Thanks,

The mvappned doesnt want to extract the 2nd field from the lookup 😞

eval query=mvappend(Sanitised, someOtherFieldHere)

I have the impression that you have a misunderstanding on how lookups and mvappend works - maybe it helps if you re-read that part of the docs to make sure your expectations match.

Thanks, I'm getting results against the "Sanitised" field in the lookup table but for some reason the query does not want to output the second field from the lookup. Any ideas?

data is present in the lookup table for the second field . When the search completes just the second filed column is empty.

There is no extraction happening. Either the field is in the lookup file and has values or not. If so, then my solution will work. If not, then it will not and you need to repair the lookup file.

This is working for me at the minute but the search is unable to output a second field from the same "threatlist.csv" lookup file. The lookup table contains two fields "Sanitised" which is the bad IP in a sanitised format and "Threattype" which holds the treat name.

Index= * | search [| inputlookup threatlist.csv | eval Sanitised=replace(Sanitised, "[.]", ".") | table Sanitised | rename Sanitised as query | format] | table _time, Threattype, Sanitised ......................

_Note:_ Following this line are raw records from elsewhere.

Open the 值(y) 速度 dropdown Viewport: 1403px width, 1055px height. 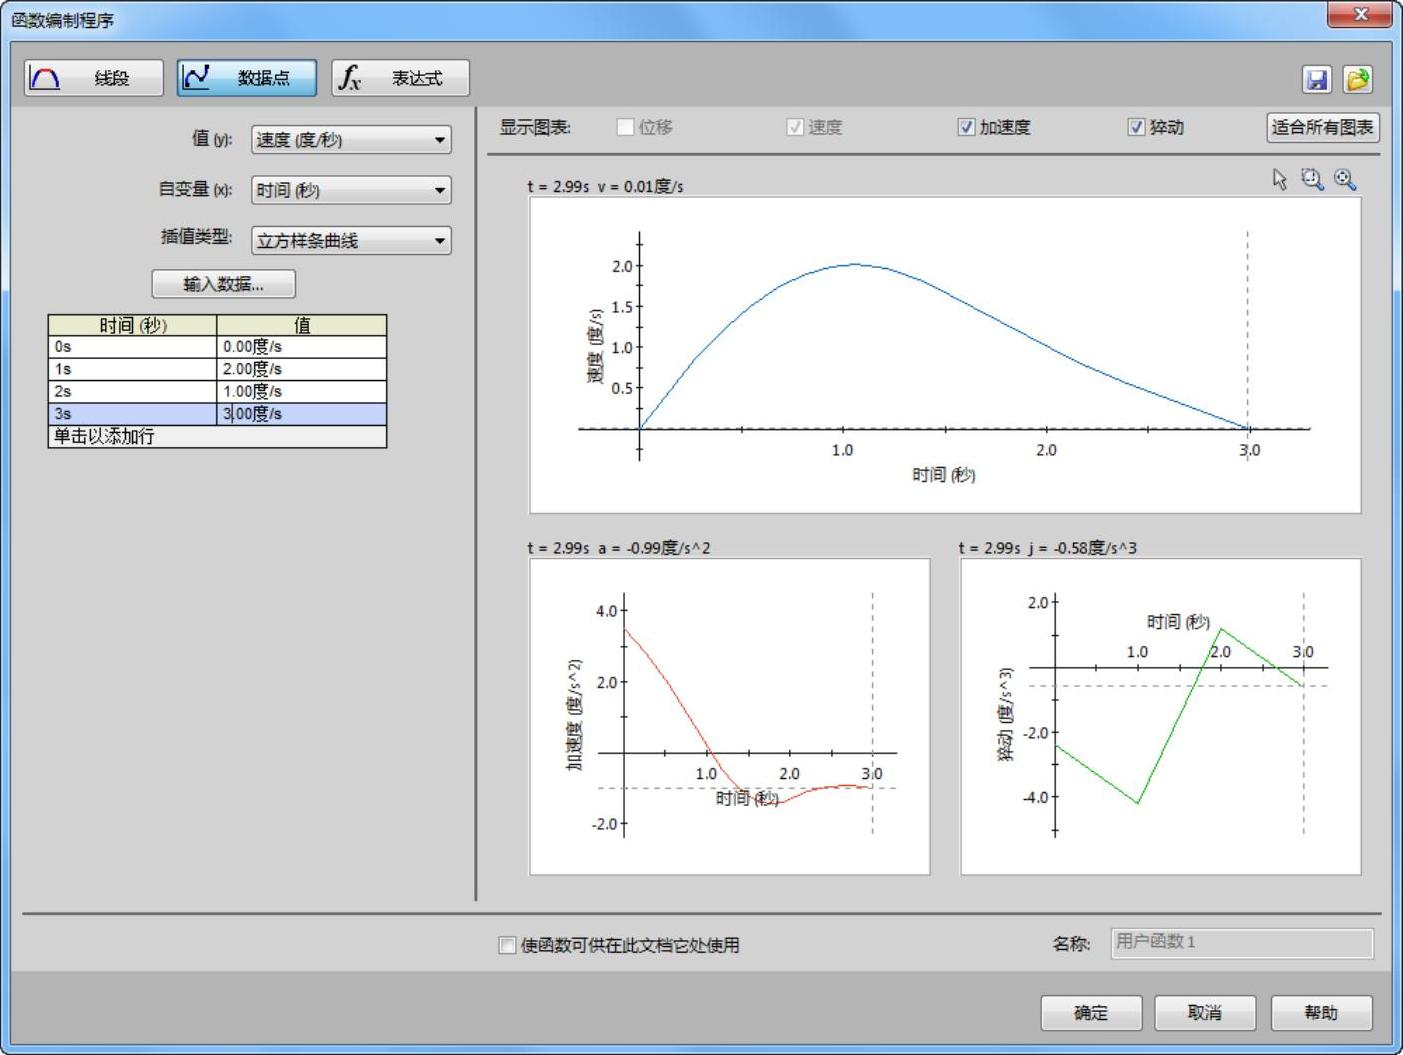[x=351, y=140]
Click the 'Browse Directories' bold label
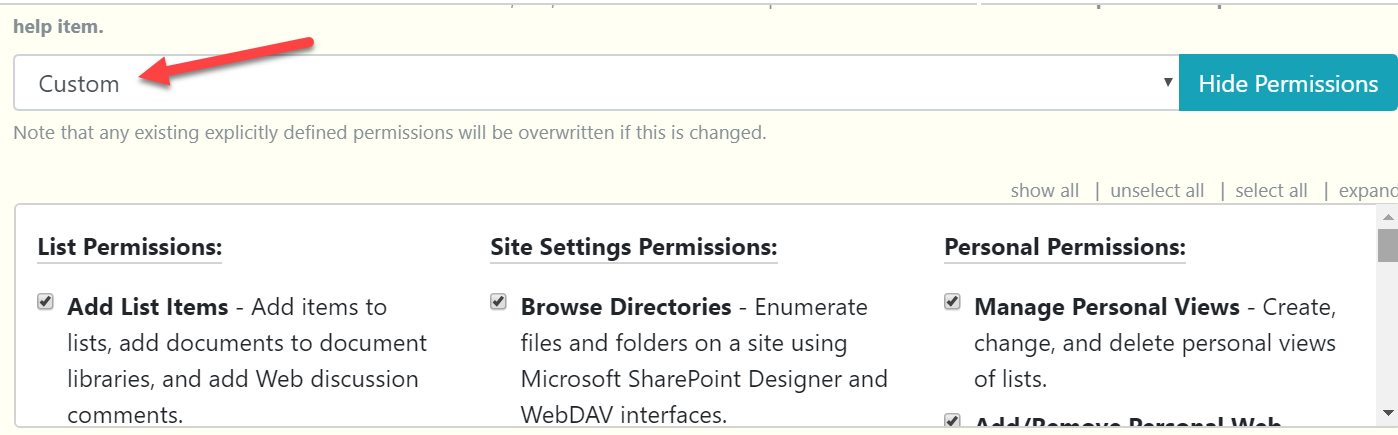This screenshot has width=1398, height=435. [626, 307]
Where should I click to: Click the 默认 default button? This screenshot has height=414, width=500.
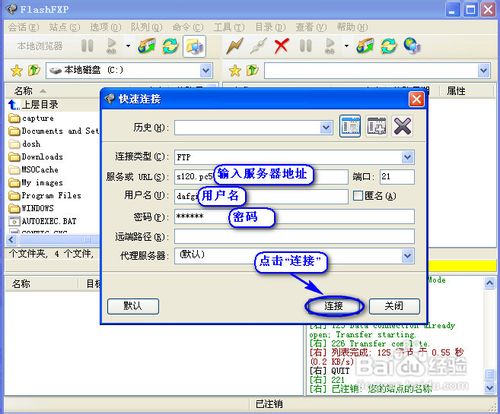click(x=133, y=306)
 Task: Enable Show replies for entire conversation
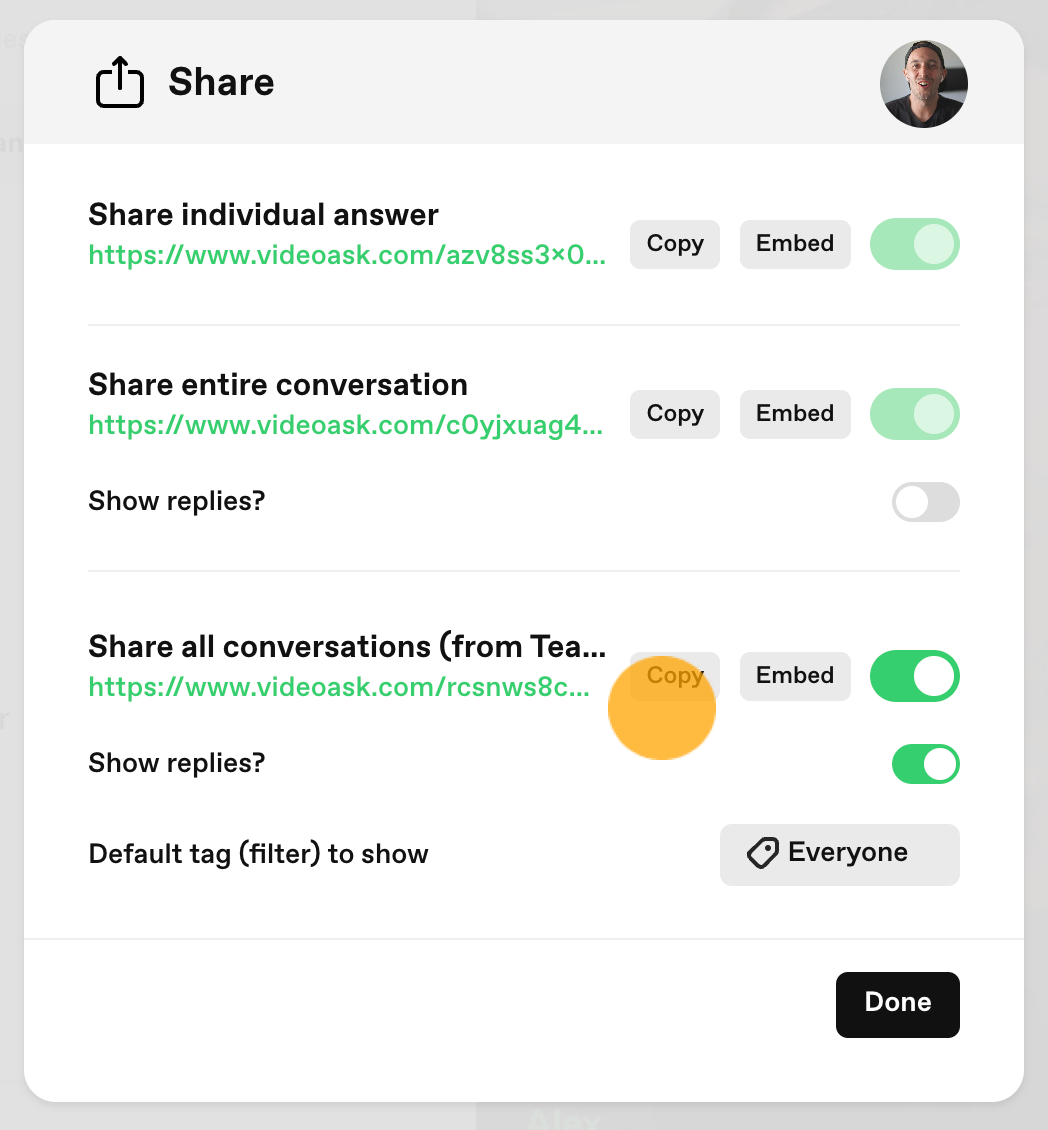[x=925, y=502]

Can you confirm whether what you want to achieve is this:

• search all indexes for events matching the list of (sanitized) bad IP addresses and then lookup the threattype associated with the respective IP address?

For being able to do a lookup of the threat type after searching for the events that match the bad IP list, you'd need to have that IP address in a field in your search results.

Are you applying this to some specific data, where you actually know that the IP address ends up in a specific field (or a few potential fields)?